Portugal warns US against aid to rebels fighting Marxist rule in Angola
Lisbon — Portugal is trying to dissuade the United States from giving aid to UNITA guerrillas fighting Angola's Marxist government. Foreign Minister Andre Goncalves Pereira said recently that Portugal would oppose any US move to support the Luanda government's internal enemies.
Lisbon's own relations with its former African colony have improved greatly over the past few months, and the government thinks Western interests are best served by coming to terms with Angola's Marxist leadership.
Despite the Angolan government's dependence on Soviet arms and an estimated 15,000 to 19,000 Cuban troops, only a small percentage of the country's external trade is with Eastern bloc countries.
The main markets for Angola's valuable exports, including oil, diamonds, and coffee, is the West, which in return can offer badly needed finance and technology for the country's development.
Portugal believes that Angola's leaders are essentially pragmatists, more committed to national development than Marxist theory.

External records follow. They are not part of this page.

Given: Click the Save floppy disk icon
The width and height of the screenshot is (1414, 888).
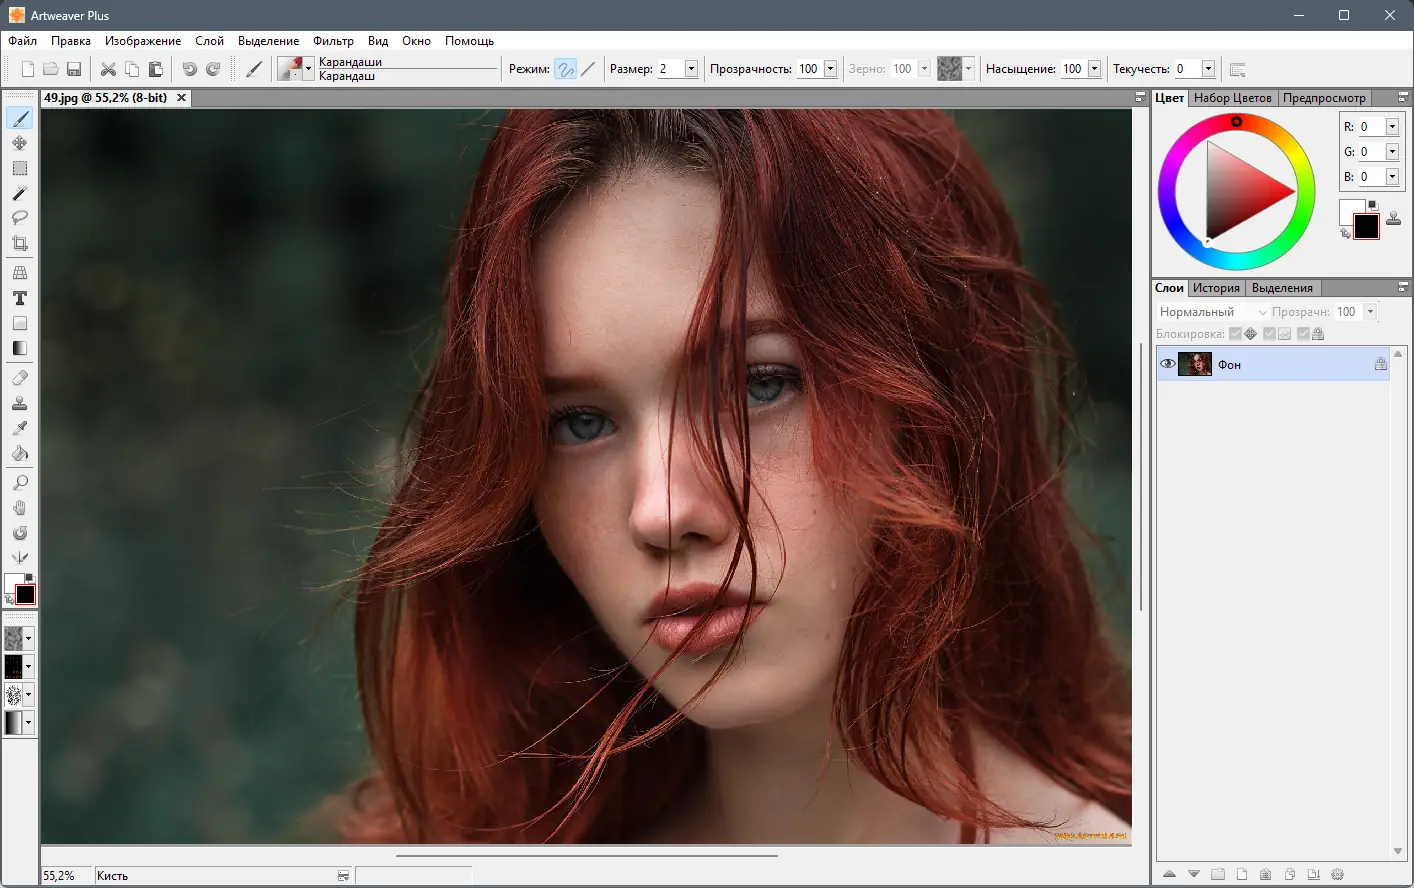Looking at the screenshot, I should tap(74, 69).
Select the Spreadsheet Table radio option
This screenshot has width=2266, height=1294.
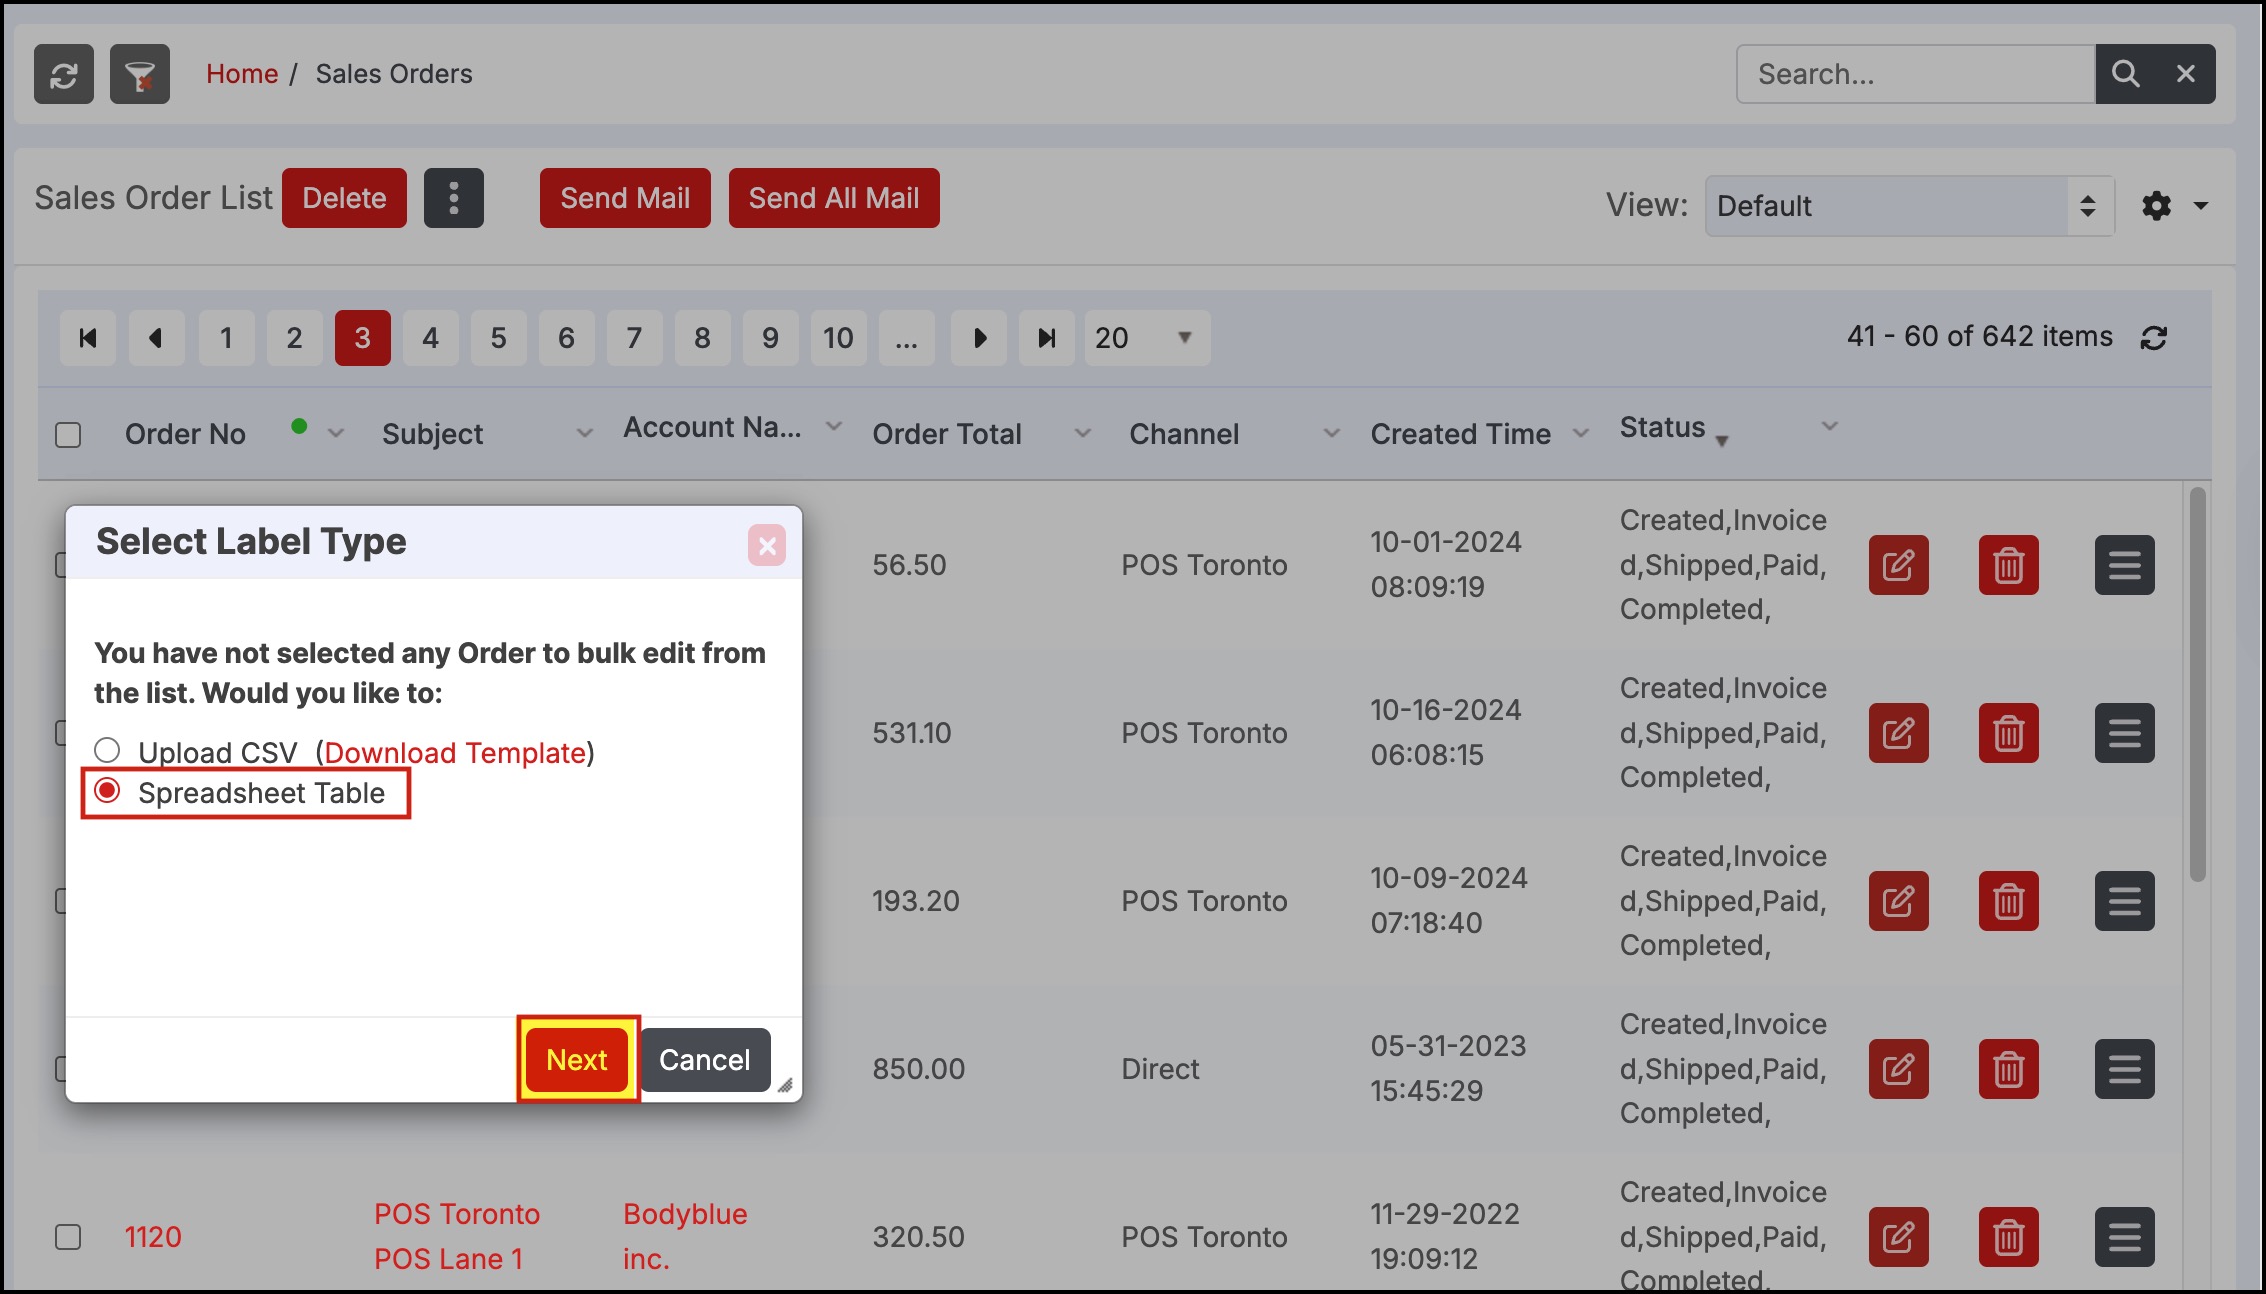(107, 791)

Foreign Ministry officials say privately that the more Angola becomes economically dependent on the West, the more its leaders will shrug off the Soviet political grip.
The officials also doubt whether guerrillas of Jonas Savimbi's National Union for the Total Independence of Angola (UNITA) could form a stable national government if the ruling Popular Movement for the Liberation of Angola (MPLA) Workers' Party were overthrown.
Many of them know personally the leaders of both sides and are deeply suspicious of UNITA's mainly regional appeal and its almost exclusive power base among the Ovimbundu tribe.
The Portuguese government thinks that destabilization in Angola would jeopardize a peace settlement in neighboring Namibia (South-West Africa) and could plunge southern Africa into political chaos that would only be detrimental to Western interests.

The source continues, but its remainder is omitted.